Cressida chuckled and plucked the book from his hands. She couldn’t recall Henry ever reading for amusement unless the book was of questionable taste.
“The Rambler?” she asked, opening it to the title page. “By Dr. Johnson, no less.” She snapped it shut and handed it back without attempting to disguise the surprised smile upon her face.
“It’s fine,” Henry shrugged. “I like the way each section is brief. You don’t get tired because nothing’s overlong and there’s always a new topic.”
“What a discerning and mature evaluation, Master Caplin,” she said with a skeptical eyebrow.
“It was Dr. Collier who suggested it, anyway,” Henry said dismissively.
Cressida paused.
A strange ache took hold in her chest. Rather than consider it, she pressed on, forcing a smile and a subject change.
“So when you buy yourself a nice house, do you think you would spend your idle time reading?”
Henry turned about on the branch, sitting up straight, thinking.

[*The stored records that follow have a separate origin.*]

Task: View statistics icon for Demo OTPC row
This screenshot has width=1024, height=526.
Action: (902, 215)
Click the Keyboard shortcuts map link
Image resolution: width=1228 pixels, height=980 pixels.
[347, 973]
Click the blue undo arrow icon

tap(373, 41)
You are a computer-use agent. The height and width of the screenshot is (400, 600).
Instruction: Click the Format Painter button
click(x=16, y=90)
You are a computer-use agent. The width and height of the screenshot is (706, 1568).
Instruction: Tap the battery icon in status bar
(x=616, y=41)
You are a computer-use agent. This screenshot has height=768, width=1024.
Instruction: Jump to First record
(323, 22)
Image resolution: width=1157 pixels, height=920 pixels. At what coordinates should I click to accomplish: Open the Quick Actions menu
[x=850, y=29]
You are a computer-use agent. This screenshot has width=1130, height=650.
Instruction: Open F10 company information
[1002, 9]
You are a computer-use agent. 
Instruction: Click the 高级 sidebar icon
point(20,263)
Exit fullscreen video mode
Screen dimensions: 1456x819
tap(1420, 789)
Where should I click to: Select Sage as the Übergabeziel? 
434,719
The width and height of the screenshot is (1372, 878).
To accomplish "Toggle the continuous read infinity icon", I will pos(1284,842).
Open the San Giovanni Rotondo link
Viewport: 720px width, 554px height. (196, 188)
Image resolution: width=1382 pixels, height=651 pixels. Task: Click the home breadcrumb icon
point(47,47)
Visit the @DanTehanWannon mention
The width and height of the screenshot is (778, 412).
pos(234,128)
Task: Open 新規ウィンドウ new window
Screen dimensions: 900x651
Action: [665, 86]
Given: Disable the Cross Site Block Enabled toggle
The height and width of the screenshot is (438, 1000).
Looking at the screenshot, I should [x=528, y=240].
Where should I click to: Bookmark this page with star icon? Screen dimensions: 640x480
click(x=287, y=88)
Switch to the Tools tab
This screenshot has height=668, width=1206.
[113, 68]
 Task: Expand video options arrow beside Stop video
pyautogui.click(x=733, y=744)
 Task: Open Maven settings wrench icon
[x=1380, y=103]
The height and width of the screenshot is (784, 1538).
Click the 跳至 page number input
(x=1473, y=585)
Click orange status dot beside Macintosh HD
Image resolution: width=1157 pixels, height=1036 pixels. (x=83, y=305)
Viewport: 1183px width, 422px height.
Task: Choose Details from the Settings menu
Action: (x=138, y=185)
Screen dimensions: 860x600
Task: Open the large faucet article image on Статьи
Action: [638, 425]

“Perhaps,” he admitted. “I think I should prefer to live on the coast. Then I might scour the cliffs for curiosities. Fossils and such.” He paused to look at her with all the earnestness of the child he still was, even if he desperately wished to be a young man. “You’ll come visit me, won’t you, Mama?”
“Of course, darling,” she laughed. “I shall forever be begging an invite; you shall not easily be rid of me.”
He smiled half-heartedly. Cressida could sense his unease.
“What is it, darling?”
“Only, well, it’s just you hate Birchover Abbey so much.”
“Dearest,everyonewould hate Birchover Abbey, if only they had the misfortune to acquaint themselves with it.”
“You always wish to be here, in London,” Henry muttered.
“Do I?” she said, but even as she spoke the words she knew it to be true.
Parties, balls, meetings, plays, operas… the season was an endless parade of empty, performative engagements. Cressida thought of the horrid speaker at the Ladies Union for the Cessation of Social Ills meeting that she and Mrs. Rickard had both endured. There were the dinner parties, very much like the one she’d hosted only a few evenings prior, in which she had taken it upon herself to so publicly eviscerate Mrs. Brenchley that even Arthur had taken issue with her handling of the woman.
“Mama,” Henry said, rolling his eyes. He opened his book once more. “It’s only that… well.” His brow furrowed as he turned back to the page he was on. “I think you might like it.”
“Like what, darling?”
“Living in the country. You like plants, you know.”
“I do,” she admitted.
“It’s just a thought, Mama.”
And then she turned away, leaving him to his reading even as her heart felt rent in two.
What would Matthew have thought, were he in attendance at her last party? The man rarely had a cross word for anyone. Would he still admire her if he saw her in her natural environment—the ballroom—cutting down rivals and forming petty alliances? Needlessly tormenting her brother, outmaneuvering his every attempt at procuring a wife?
Her throat felt thick.
Blast this man. When had she cared a whit for what a man thought of her? Not since she’d been in the first blush of her youth, hopeful and naïve, praying for her betrothed husband every night before bed.
Before he exposed himself as the weak, pathetic cretin that he was.
But Matthew was not Bartholomew. Not in the slightest. Gentle as a lamb, and stronger than any man she could name. For gentleness like that only came from a deep strength. Being cruel was far too easy. Cressida, of all people, knew that well.
She picked up her trowel, her mind as uncertain as her future.